Online arbeiten oder das Ding mit Actionbound

02.07.2021 CJD Nord « zur Übersicht

Flexibilität war im Projekt des BIKDaZ Unterrichtes an der beruflichen Schule in Eutin gefragt, als uns die zweite Coronawelle überrollte. Groß stand die Frage im Raum: Wie erreichen wir an unsere ausländischen Mitbürger/innen, um ihnen Informationen zu Schule, Beruf und Kultur zu vermitteln.

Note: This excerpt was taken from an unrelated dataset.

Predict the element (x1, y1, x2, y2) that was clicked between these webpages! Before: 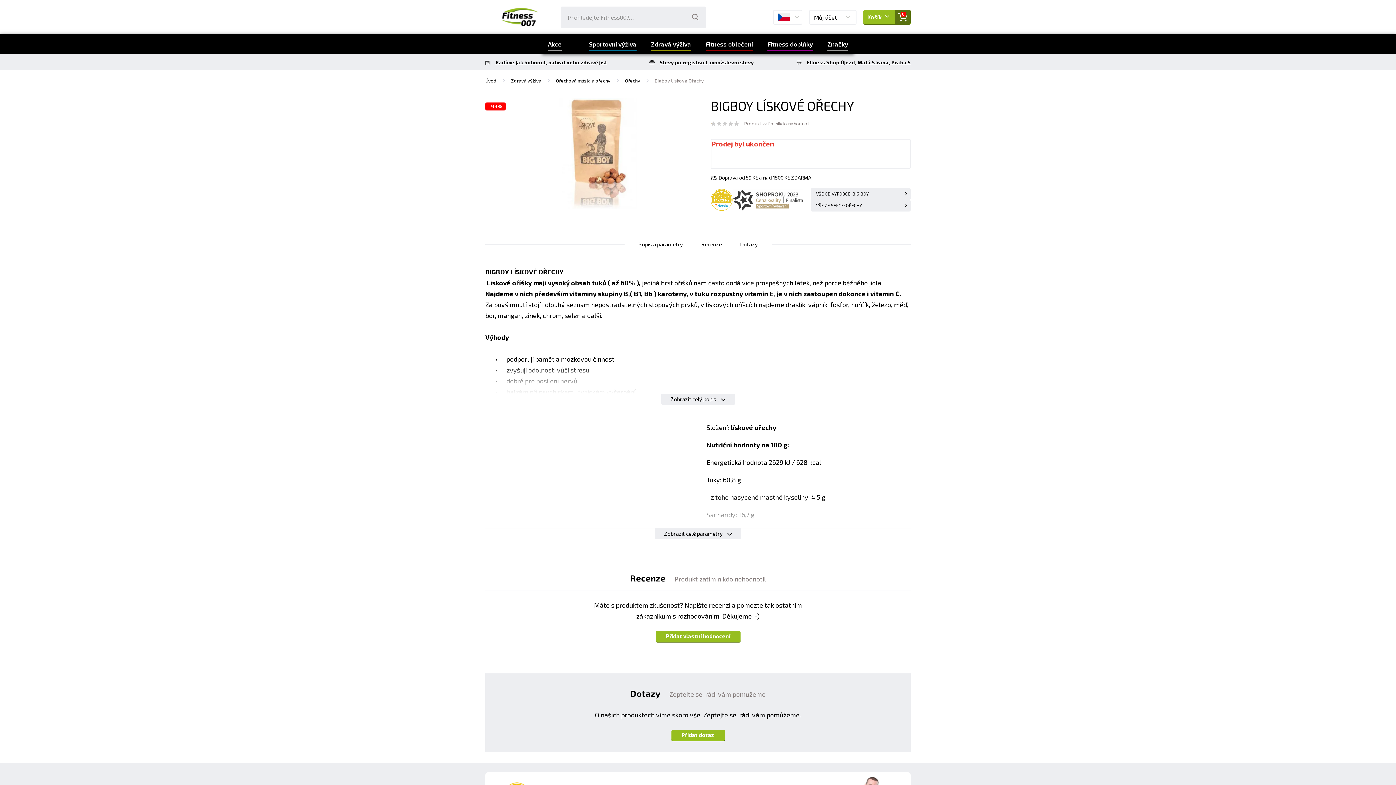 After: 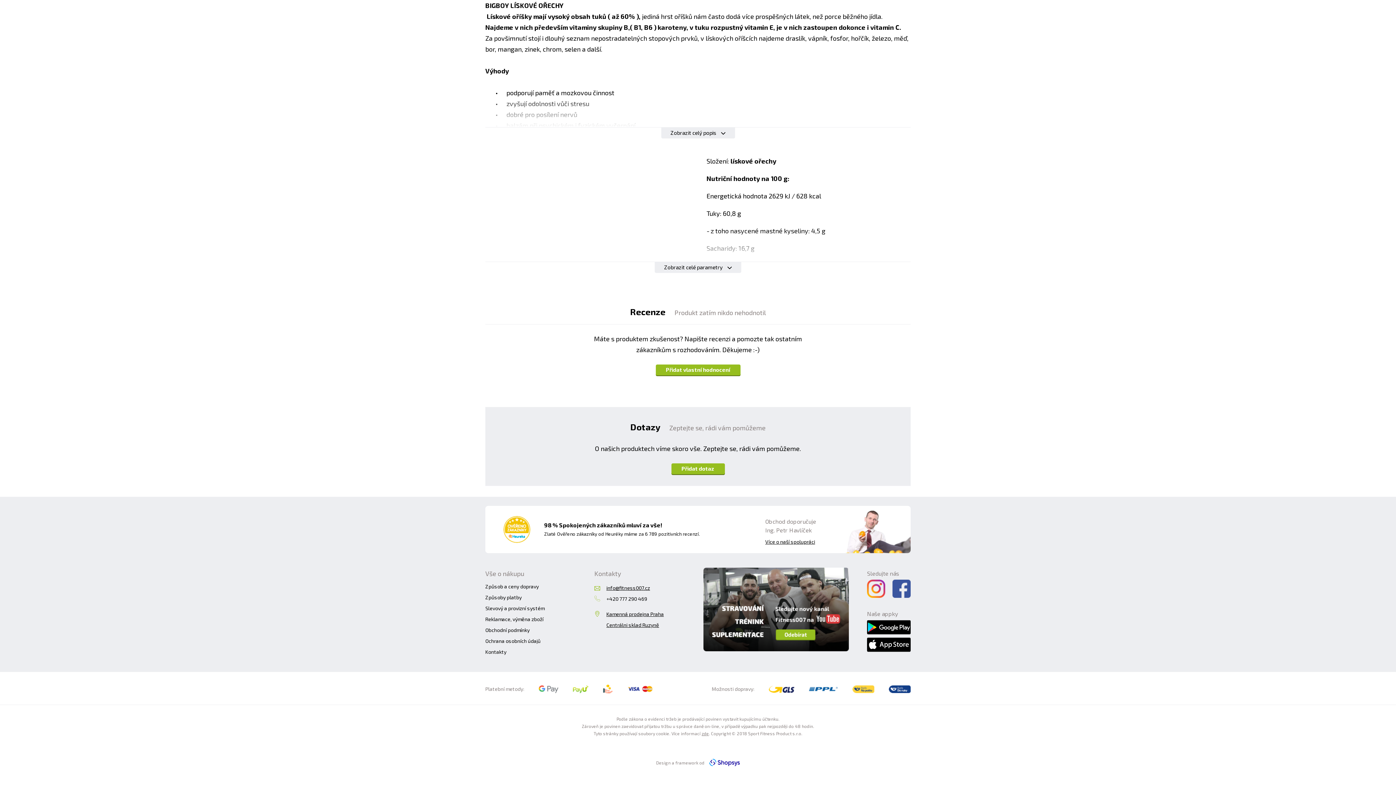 Action: bbox: (631, 238, 690, 249) label: Popis a parametry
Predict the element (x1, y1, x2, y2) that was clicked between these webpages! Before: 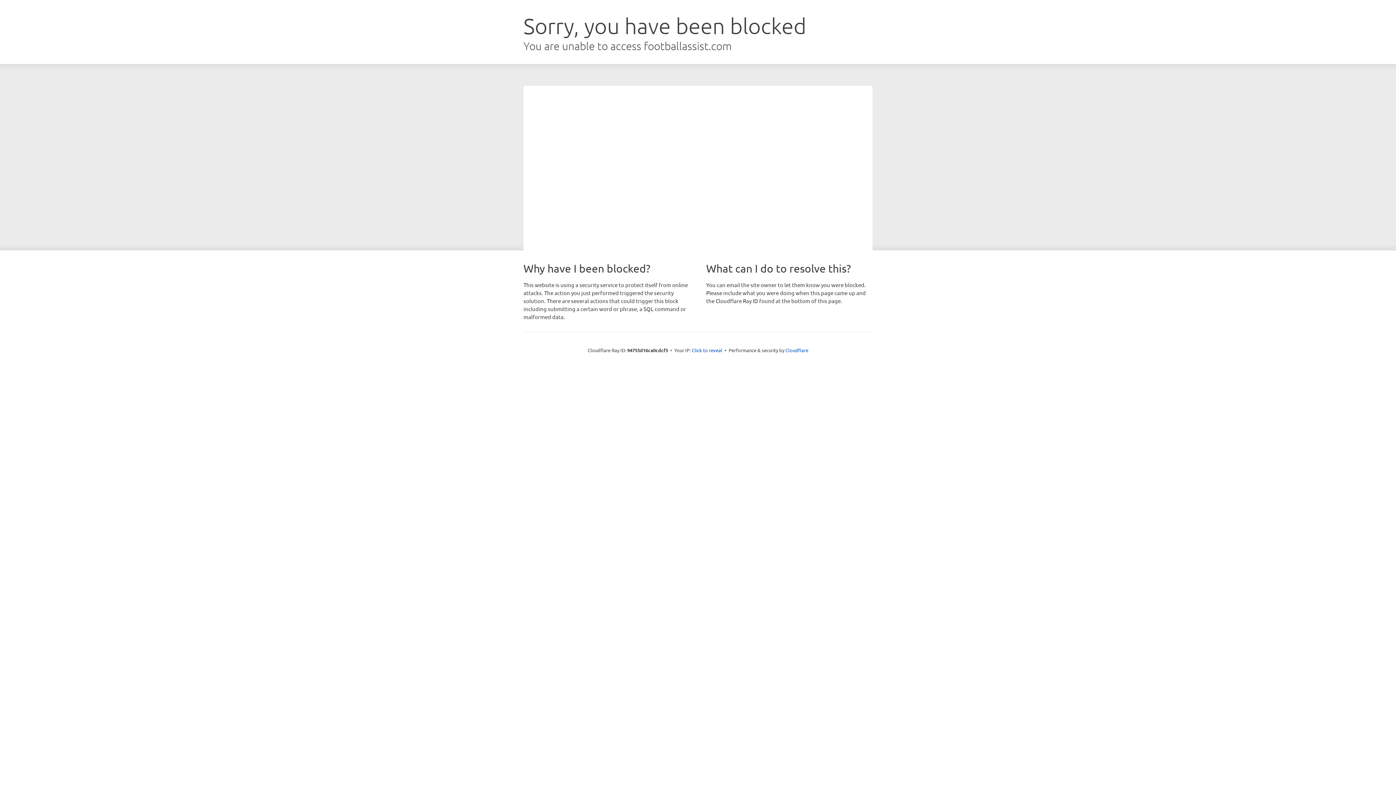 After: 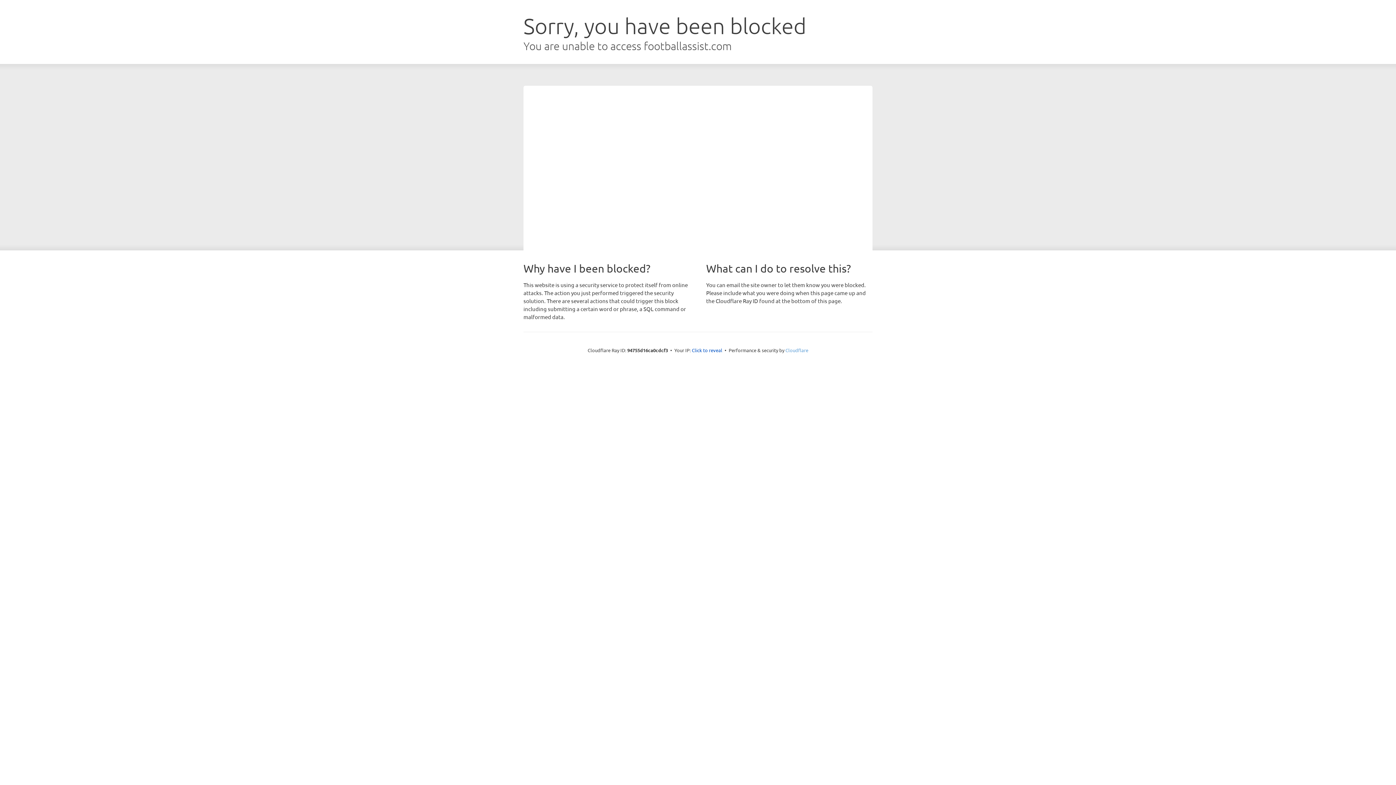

Die Methode wurde gefunden: Actionbound – eine App spielbar auf jedem Smartphone, die individuelle Informationen an andere spielerisch weitergibt. Eine Rallye in digitaler Form mit nachvollziehbarer Ergebnisrückmeldung.

Erster Schritt: Wissen über die Erstellung und Bearbeitung von Actionbounds durch Erklärvideos (auf YouTube) und durch Ausprobieren/learning by doing aneignen.

Zweiter Schritt: Die Inhalte und der Vermittlungsrahmen eines Bound gemeinsam erarbeiten, dazu gehören die Grundeinstellungen für einen Bound einrichten, mit Titel und Titelbild/ QR Code und Link.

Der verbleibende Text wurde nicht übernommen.